Dolores Turchi (Oliena, 1935) is an Italian writer.

Born in Oliena from a Tuscan family, Dolores Turchi was a primary school teacher. She wrote several publications about traditions and culture in Sardinia.

Since 1989 to 1991 she was director of the magazine Sardigna Antiga ("Old Sardinia" in English), since 1992 to 1995 of the magazine Sardegna Antica – culture mediterranee ("Old Sardinia - Mediterranean cultures" in English). Lately, she founded the magazine Sardegna Mediterranea ("Mediterranean Sardinia" in English).

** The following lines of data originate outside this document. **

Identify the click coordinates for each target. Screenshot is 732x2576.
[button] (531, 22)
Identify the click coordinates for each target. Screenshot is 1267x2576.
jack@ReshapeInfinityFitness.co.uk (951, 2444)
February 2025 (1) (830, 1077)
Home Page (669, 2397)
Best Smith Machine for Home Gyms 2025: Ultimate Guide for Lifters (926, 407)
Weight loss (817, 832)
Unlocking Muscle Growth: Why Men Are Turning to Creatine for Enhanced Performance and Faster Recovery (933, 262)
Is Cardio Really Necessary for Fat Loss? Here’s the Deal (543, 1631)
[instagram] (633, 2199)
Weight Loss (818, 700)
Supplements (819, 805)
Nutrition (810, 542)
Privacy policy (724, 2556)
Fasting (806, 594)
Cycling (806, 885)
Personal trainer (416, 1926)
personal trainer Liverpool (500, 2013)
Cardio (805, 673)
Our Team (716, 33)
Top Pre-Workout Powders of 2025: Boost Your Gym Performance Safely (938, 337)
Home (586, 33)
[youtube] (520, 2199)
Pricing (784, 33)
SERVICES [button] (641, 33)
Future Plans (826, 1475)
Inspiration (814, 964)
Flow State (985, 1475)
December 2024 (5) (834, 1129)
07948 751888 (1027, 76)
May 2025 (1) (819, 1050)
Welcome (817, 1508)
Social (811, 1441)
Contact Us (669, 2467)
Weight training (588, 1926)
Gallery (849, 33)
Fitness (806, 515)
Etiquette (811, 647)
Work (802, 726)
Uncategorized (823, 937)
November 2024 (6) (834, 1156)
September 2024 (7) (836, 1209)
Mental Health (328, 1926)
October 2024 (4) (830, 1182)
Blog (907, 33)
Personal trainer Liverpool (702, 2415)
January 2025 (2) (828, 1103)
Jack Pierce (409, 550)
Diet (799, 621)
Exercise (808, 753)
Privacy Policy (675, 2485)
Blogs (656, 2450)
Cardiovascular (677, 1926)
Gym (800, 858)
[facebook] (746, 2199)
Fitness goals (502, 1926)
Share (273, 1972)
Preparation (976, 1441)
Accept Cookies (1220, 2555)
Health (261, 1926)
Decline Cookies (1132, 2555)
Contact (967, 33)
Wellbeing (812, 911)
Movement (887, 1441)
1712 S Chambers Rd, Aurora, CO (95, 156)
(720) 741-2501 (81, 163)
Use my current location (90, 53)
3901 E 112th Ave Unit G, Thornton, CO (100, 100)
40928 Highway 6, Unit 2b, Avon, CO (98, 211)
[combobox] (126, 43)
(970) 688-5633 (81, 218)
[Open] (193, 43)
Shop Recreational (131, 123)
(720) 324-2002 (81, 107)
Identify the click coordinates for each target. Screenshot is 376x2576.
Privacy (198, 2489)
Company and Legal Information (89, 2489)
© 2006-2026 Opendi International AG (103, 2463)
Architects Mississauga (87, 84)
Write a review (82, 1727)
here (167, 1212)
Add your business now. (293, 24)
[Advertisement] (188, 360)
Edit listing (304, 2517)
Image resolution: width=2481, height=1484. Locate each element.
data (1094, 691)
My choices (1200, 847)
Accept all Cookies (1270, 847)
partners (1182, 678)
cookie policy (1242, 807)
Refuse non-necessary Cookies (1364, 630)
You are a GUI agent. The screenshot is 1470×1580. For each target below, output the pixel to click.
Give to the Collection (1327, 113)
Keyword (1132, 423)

In 2003 she founded the publishing company Iris.

She has been organizer of congress about Sardinian linguistics, she taught in academic courses about Sardinian culture and traditions, and in 2004 she was rewarded for essay writing during the Sardinian literature festival in Bono and in 2009 during the Amistade prize in Olbia.
In 2007 she was rewarded of the prize in journalism "Funtana Elighe" in Silanus.

==Bibliography==
- Turchi, Dolores (1977). "Oliena... Barbagia... Sardegna..."
- Lostia, Menica (1990). "Dalla culla alla bara: raccolta di antiche ninnenanne, canti, attitos e proverbi"
- Turchi, Dolores (1990). "Maschere, miti e feste della Sardegna"
- Turchi, Dolores (1992). "Samugheo: il fascino delle più arcaiche tradizioni della Sardegna centrale attraverso la storia, i racconti, le leggende e le preghiere del paese sul quale aleggia ancora il mistero del castello di Medusa"
- Deledda, Grazia (1995). "Sangue sardo e altri racconti"
- Deledda, Grazia (1995). "Leggende sarde"
- Spano, Giovanni (1997). "Proverbi sardi"
- Turchi, Dolores (2001). "Lo sciamanesimo in Sardegna"
- Turchi, Dolores (2004). "Preghiere e scongiuri della tradizione popolare sarda in logudorese e campidanese"
- Turchi, Dolores (2004). "Max Leopold Wagner lingua e cultura sarda: atti del Convegno internazionale di linguistica sarda: Oliena 23 marzo 2003"
- Turchi, Dolores (2007). "Nughedu Santa Vittoria: un paese custode delle tradizioni"
- Turchi, Dolores (2008). "Ho visto agire s'accabadora"
- Turchi, Dolores (2008). "Il culto dei morti in Sardegna e nel bacino del Mediterraneo: atti dei cinque Convegni tenutisi a Fordongianus dal 2003 al 2007"
- Turchi, Dolores (2011). "Leggende e racconti popolari della Sardegna"
- Deledda, Grazia (2011). "Tradizioni popolari di Sardegna"
- Turchi, Dolores (2011). "Intervista a Grazia Deledda e altri racconti"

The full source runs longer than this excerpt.